The Impact of the Top 3 Strategic Imperatives on the Thin Film Batteries Industry

DISRUPTIVE TECHNOLOGIES

Why

• The global focus on automation drives the exponential surge in the use of novel and advanced sensing mechanisms based on micro-sensing and the Internet of Things (IoT) devices. These sensing mechanisms could induce autonomy and transform conventional operating methods for diverse sectors.

Frost Perspective

• Manufacturers typically make automation-enabling devices in thin formats and need a reliable and compact energy storage solution that can operate independently of the power supply.
• Building management, industrial automation, agriculture, and retail are primary sectors liable to see disruptive changes from the adoption of thin film battery-powered automation solutions.

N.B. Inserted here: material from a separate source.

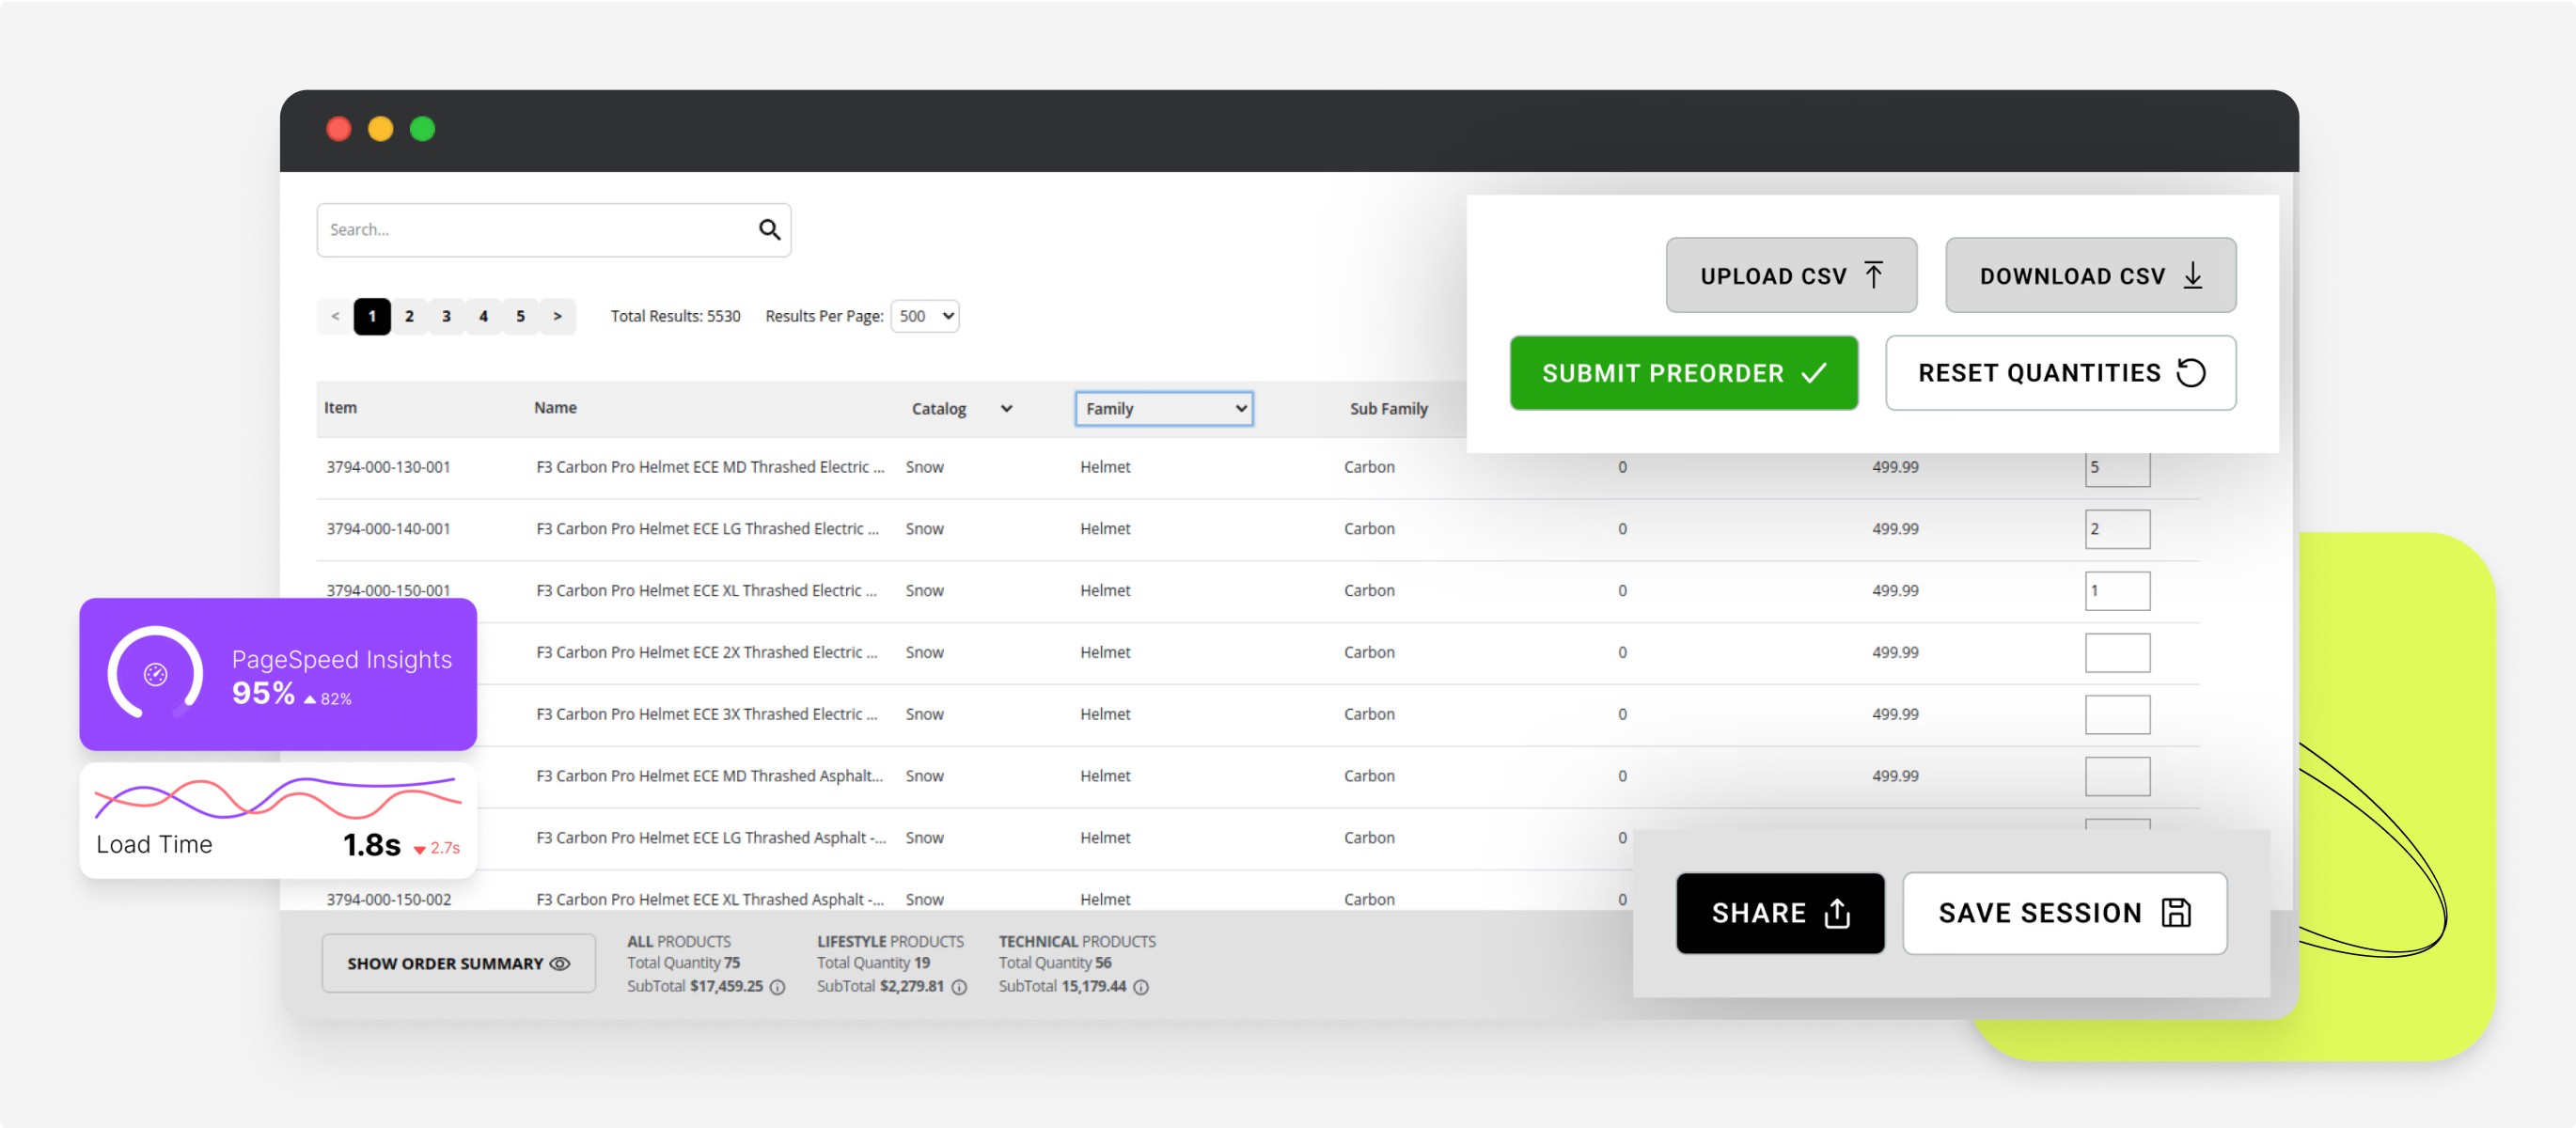This screenshot has width=2576, height=1128.
Task: Click the download arrow icon on Download CSV
Action: [2193, 276]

TRANSFORMATIVE MEGA TRENDS

Why

• With the sustained transformation in the electronics sector toward miniaturization, the world is seeing an increased uptake of microelectronic systems in several sectors, such as healthcare, consumer electronics, asset monitoring, and logistics. Thin film batteries provide a unique proposition to serve as an energy storage solution for these novel applications.

Frost Perspective

• In the quest to fabricate lightweight, smaller, and portable electronic devices, miniaturization has emerged as one of the primary trends within the global electronics sector.
• Miniaturization necessitates using micro- and conformable energy storage solutions based on thin film batteries, providing a significant sector tailwind for the thin film battery adoption.

GEOPOLITICAL CHAOS

Why

• Thin film batteries use metals such as lithium, manganese, and cobalt. However, the global geopolitical scenario affects the supply chain of these metals. Ongoing conflicts, including the Ukrainian-Russo War and the Israeli-Palestinian conflict, are potentially detrimental to securing the supply chain for the constituent materials of thin film batteries.

Frost Perspective

• Australia and Chile produce more than 70% of lithium globally, and most commercial-scale global players meet their lithium demand by importing from these regions.
• The ongoing geopolitical conflicts could negatively affect the shipping sector’s operation, leading to uncertainty about raw material availability for thin film batteries.

Scope of Analysis

• Space utilization efficiency and flexibility are primary parameters where thin film batteries outshine conventional rigid format batteries because they can conform to various shapes easily.
• The technology landscape expands on the characteristics and classification of thin film batteries. This section focuses on constituent materials for battery fabrication and typical application areas catalyzing the adoption of thin film batteries.
• The innovations ecosystem emphasizes top players in the thin film battery commercial space, explores the global patent landscape, and sheds light on global stakeholders in the sector.
• The global growth opportunities within the domain of thin film batteries act as a primary focus for relevant stakeholders and define the direction of growth of the thin film battery market.

Growth Drivers

• Easy Integration: The easy integrability of thin film batteries is their most distinct advantage, arising from the thin form factor and inherent flexibility, which enables them to conform to many geometries and shapes, unlike conventional rigid batteries. Thin film batteries provide superior space utilization for energy storage in target applications.
• Scalable Fabrication Processes: Manufacturing thin film batteries typically uses printing-based fabrication, such as physical vapor deposition (sputtering and pulsed layer). These processes enable precise material deposition and allow rapid manufacturing scaling, reducing the time-to-market for new and emerging products and increasing the cost-effectiveness of fabrication at scale.
• Low Self-discharge: Thin film batteries demonstrate a low self-discharge rate, another primary strength, which allows the batteries to retain their charge over long periods without significant loss. Manufacturers such as Molex provide thin film batteries that retain up to 70% of their initial charge after 2 years. Low self-discharge enables thin film battery use in infrequently used applications such as sensing devices.

Growth Restraints

• Limited Charge Carrying Capacity: Manufacturers make thin film batteries using compact layers of active materials and connections via thin metal contacts to the external circuit. The component's compactness and small size limits the current the battery can handle during the charging and discharging processes. These shortcomings lead to longer charging times and lower power delivery, acting as a limitation for several application areas.
• Challenges with Integration: The global electronics market standards (voltage and current range) have developed and evolved in sync with the rigid battery format over the past several decades. Therefore, utilizing thin film batteries instead of conventional ones in small electronics applications may be an issue because the electrical parameters may not be compatible.
• Environmental Concerns: Primary thin film batteries are not rechargeable, and users must discard them after short use, increasing non-biodegradable e-waste. The end-of-life disposal of these batteries is a significant hurdle because several constituent materials have negative environmental consequences, leaching out dangerous chemicals at the disposal site.